TASK:
A faithful copy is needed. Set down all of the data below exactly.

MATERIAL PROVIDED:

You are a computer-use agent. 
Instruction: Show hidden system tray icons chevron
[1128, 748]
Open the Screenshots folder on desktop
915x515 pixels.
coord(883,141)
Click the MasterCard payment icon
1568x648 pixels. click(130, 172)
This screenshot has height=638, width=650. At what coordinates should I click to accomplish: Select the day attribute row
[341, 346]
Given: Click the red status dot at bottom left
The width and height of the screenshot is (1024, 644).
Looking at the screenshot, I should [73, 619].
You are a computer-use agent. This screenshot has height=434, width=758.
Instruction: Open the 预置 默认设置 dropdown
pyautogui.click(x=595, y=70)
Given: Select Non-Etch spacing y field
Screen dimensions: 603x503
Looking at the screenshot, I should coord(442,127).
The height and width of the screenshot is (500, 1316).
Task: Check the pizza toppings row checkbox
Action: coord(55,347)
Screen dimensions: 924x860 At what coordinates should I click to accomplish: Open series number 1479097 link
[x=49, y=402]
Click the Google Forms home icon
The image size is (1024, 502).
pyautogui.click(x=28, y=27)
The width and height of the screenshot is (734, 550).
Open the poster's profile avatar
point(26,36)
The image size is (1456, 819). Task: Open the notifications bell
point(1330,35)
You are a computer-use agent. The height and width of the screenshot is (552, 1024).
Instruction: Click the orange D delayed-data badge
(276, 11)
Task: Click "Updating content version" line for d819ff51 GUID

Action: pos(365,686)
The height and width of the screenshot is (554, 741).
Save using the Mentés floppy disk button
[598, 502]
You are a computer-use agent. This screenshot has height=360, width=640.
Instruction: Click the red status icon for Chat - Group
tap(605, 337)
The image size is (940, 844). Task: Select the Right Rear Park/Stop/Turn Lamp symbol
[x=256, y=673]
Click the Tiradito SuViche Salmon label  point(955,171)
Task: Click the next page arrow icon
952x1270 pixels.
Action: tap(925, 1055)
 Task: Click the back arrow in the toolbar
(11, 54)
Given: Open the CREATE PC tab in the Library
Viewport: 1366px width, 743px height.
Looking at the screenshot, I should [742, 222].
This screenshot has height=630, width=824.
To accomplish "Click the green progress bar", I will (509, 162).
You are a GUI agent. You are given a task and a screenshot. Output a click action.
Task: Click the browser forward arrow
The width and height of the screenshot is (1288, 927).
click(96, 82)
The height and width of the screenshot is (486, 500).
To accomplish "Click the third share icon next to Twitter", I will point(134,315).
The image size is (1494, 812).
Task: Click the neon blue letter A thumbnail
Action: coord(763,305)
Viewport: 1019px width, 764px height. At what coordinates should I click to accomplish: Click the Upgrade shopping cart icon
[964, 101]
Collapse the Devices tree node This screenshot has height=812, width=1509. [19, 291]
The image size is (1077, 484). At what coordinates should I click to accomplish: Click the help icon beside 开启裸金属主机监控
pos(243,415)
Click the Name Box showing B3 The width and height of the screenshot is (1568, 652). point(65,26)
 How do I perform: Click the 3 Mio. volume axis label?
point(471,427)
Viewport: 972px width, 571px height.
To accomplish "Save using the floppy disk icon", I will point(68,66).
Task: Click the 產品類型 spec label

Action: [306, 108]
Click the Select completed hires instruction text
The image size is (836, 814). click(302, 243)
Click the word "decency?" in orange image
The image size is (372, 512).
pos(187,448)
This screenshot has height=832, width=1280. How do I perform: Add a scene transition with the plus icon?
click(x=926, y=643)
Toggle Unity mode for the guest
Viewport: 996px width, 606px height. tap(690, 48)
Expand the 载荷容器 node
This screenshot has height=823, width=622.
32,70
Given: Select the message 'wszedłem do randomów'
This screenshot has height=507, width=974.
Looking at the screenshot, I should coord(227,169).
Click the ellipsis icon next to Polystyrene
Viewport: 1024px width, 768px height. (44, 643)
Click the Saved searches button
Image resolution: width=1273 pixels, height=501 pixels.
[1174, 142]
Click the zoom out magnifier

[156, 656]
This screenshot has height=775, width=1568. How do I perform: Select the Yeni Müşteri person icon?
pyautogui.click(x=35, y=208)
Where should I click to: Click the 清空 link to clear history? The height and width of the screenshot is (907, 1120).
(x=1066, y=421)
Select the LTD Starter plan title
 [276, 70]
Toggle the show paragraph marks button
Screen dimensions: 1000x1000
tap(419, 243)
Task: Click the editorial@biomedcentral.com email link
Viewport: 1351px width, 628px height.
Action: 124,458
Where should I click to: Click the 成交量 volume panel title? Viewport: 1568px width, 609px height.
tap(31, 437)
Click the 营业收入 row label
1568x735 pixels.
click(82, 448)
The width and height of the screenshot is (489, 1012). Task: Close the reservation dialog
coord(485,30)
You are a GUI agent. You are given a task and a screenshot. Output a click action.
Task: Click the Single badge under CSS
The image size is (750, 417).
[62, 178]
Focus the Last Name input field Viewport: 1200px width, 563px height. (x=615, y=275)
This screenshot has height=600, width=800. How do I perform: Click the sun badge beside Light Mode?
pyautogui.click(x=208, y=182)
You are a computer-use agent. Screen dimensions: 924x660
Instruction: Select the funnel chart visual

RESULT FOR THIS TASK:
You are a computer-use agent. 
Instruction: Show hidden system tray icons chevron
[1128, 748]
Open the Screenshots folder on desktop
915x515 pixels.
coord(883,141)
Click the MasterCard payment icon
1568x648 pixels. click(130, 172)
This screenshot has height=638, width=650. At what coordinates should I click to accomplish: Select the day attribute row
[341, 346]
Given: Click the red status dot at bottom left
The width and height of the screenshot is (1024, 644).
Looking at the screenshot, I should [73, 619].
You are a computer-use agent. This screenshot has height=434, width=758.
Instruction: Open the 预置 默认设置 dropdown
pyautogui.click(x=595, y=70)
Given: Select Non-Etch spacing y field
Screen dimensions: 603x503
Looking at the screenshot, I should coord(442,127).
The height and width of the screenshot is (500, 1316).
Task: Check the pizza toppings row checkbox
Action: coord(55,347)
Screen dimensions: 924x860 At what coordinates should I click to accomplish: Open series number 1479097 link
[x=49, y=402]
Click the Google Forms home icon
The image size is (1024, 502).
pyautogui.click(x=28, y=27)
The width and height of the screenshot is (734, 550).
Open the poster's profile avatar
point(26,36)
The image size is (1456, 819). Task: Open the notifications bell
point(1330,35)
You are a computer-use agent. The height and width of the screenshot is (552, 1024).
Instruction: Click the orange D delayed-data badge
(276, 11)
Task: Click "Updating content version" line for d819ff51 GUID

Action: pos(365,686)
The height and width of the screenshot is (554, 741).
Save using the Mentés floppy disk button
[598, 502]
You are a computer-use agent. This screenshot has height=360, width=640.
Instruction: Click the red status icon for Chat - Group
tap(605, 337)
The image size is (940, 844). Task: Select the Right Rear Park/Stop/Turn Lamp symbol
[x=256, y=673]
Click the Tiradito SuViche Salmon label  point(955,171)
Task: Click the next page arrow icon
952x1270 pixels.
Action: tap(925, 1055)
 Task: Click the back arrow in the toolbar
(11, 54)
Given: Open the CREATE PC tab in the Library
Viewport: 1366px width, 743px height.
Looking at the screenshot, I should [742, 222].
This screenshot has height=630, width=824.
To accomplish "Click the green progress bar", I will (509, 162).
You are a GUI agent. You are given a task and a screenshot. Output a click action.
Task: Click the browser forward arrow
The width and height of the screenshot is (1288, 927).
click(96, 82)
The height and width of the screenshot is (486, 500).
To accomplish "Click the third share icon next to Twitter", I will point(134,315).
The image size is (1494, 812).
Task: Click the neon blue letter A thumbnail
Action: coord(763,305)
Viewport: 1019px width, 764px height. At what coordinates should I click to accomplish: Click the Upgrade shopping cart icon
[964, 101]
Collapse the Devices tree node This screenshot has height=812, width=1509. [19, 291]
The image size is (1077, 484). At what coordinates should I click to accomplish: Click the help icon beside 开启裸金属主机监控
pos(243,415)
Click the Name Box showing B3 The width and height of the screenshot is (1568, 652). point(65,26)
 How do I perform: Click the 3 Mio. volume axis label?
point(471,427)
Viewport: 972px width, 571px height.
To accomplish "Save using the floppy disk icon", I will point(68,66).
Task: Click the 產品類型 spec label

Action: [306, 108]
Click the Select completed hires instruction text
The image size is (836, 814). click(302, 243)
Click the word "decency?" in orange image
The image size is (372, 512).
pos(187,448)
This screenshot has height=832, width=1280. How do I perform: Add a scene transition with the plus icon?
click(x=926, y=643)
Toggle Unity mode for the guest
Viewport: 996px width, 606px height. tap(690, 48)
Expand the 载荷容器 node
This screenshot has height=823, width=622.
32,70
Given: Select the message 'wszedłem do randomów'
This screenshot has height=507, width=974.
Looking at the screenshot, I should coord(227,169).
Click the ellipsis icon next to Polystyrene
Viewport: 1024px width, 768px height. (44, 643)
Click the Saved searches button
Image resolution: width=1273 pixels, height=501 pixels.
[1174, 142]
Click the zoom out magnifier

[156, 656]
This screenshot has height=775, width=1568. How do I perform: Select the Yeni Müşteri person icon?
pyautogui.click(x=35, y=208)
Where should I click to: Click the 清空 link to clear history? The height and width of the screenshot is (907, 1120).
(x=1066, y=421)
Select the LTD Starter plan title
 [276, 70]
Toggle the show paragraph marks button
Screen dimensions: 1000x1000
tap(419, 243)
Task: Click the editorial@biomedcentral.com email link
Viewport: 1351px width, 628px height.
Action: 124,458
Where should I click to: Click the 成交量 volume panel title? Viewport: 1568px width, 609px height.
tap(31, 437)
Click the 营业收入 row label
1568x735 pixels.
click(82, 448)
The width and height of the screenshot is (489, 1012). Task: Close the reservation dialog
coord(485,30)
You are a GUI agent. You are given a task and a screenshot. Output a click action.
Task: Click the Single badge under CSS
The image size is (750, 417).
[62, 178]
Focus the Last Name input field Viewport: 1200px width, 563px height. (x=615, y=275)
This screenshot has height=600, width=800. How do I perform: Click the sun badge beside Light Mode?
pyautogui.click(x=208, y=182)
You are a computer-use agent. Screen dimensions: 924x660
Instruction: Select the funnel chart visual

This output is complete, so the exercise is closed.